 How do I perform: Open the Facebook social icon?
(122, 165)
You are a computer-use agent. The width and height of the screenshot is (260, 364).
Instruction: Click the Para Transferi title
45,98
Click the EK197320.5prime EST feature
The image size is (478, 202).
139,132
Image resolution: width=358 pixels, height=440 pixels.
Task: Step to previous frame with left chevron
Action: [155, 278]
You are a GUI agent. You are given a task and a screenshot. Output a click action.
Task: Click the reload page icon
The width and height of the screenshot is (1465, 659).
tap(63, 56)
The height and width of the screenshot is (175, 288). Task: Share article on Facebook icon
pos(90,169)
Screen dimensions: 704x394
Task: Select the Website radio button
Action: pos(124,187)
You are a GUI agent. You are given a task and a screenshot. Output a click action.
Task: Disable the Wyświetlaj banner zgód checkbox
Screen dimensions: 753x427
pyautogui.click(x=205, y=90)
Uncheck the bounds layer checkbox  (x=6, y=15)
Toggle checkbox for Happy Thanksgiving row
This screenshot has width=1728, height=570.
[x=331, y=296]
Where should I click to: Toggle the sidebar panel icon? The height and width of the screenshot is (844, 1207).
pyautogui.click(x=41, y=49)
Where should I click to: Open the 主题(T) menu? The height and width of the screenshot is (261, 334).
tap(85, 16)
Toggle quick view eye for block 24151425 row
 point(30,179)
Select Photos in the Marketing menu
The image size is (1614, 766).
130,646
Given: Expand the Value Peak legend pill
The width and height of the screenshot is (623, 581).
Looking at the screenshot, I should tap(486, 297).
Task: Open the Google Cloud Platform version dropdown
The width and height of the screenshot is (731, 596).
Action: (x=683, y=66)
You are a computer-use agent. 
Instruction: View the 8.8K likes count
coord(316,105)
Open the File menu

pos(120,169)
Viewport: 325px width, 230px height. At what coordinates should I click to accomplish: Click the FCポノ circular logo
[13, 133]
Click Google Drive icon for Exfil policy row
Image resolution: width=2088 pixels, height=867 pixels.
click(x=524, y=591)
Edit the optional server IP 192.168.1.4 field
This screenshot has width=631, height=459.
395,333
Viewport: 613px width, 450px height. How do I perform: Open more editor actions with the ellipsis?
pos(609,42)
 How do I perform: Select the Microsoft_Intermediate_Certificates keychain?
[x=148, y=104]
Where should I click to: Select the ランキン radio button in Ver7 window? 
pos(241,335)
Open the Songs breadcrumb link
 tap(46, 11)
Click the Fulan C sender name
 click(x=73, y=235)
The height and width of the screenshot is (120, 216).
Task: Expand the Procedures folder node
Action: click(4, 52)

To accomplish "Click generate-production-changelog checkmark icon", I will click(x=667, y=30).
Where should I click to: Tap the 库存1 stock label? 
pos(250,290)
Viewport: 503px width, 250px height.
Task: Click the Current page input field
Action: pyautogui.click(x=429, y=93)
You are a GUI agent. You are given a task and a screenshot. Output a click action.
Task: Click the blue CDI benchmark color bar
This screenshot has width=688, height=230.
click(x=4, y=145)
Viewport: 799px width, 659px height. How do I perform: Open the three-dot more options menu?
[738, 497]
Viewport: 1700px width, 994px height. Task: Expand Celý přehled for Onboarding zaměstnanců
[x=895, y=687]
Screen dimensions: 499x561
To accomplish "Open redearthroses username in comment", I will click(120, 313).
----------
Reproduce the lines of the listing above verbatim, everything from the line containing "How do I perform: Select" down to the line containing "Action: pyautogui.click(x=429, y=93)", both included.

Response:
 How do I perform: Select the Microsoft_Intermediate_Certificates keychain?
[x=148, y=104]
Where should I click to: Select the ランキン radio button in Ver7 window? 
pos(241,335)
Open the Songs breadcrumb link
 tap(46, 11)
Click the Fulan C sender name
 click(x=73, y=235)
The height and width of the screenshot is (120, 216).
Task: Expand the Procedures folder node
Action: click(4, 52)

To accomplish "Click generate-production-changelog checkmark icon", I will click(x=667, y=30).
Where should I click to: Tap the 库存1 stock label? 
pos(250,290)
Viewport: 503px width, 250px height.
Task: Click the Current page input field
Action: pyautogui.click(x=429, y=93)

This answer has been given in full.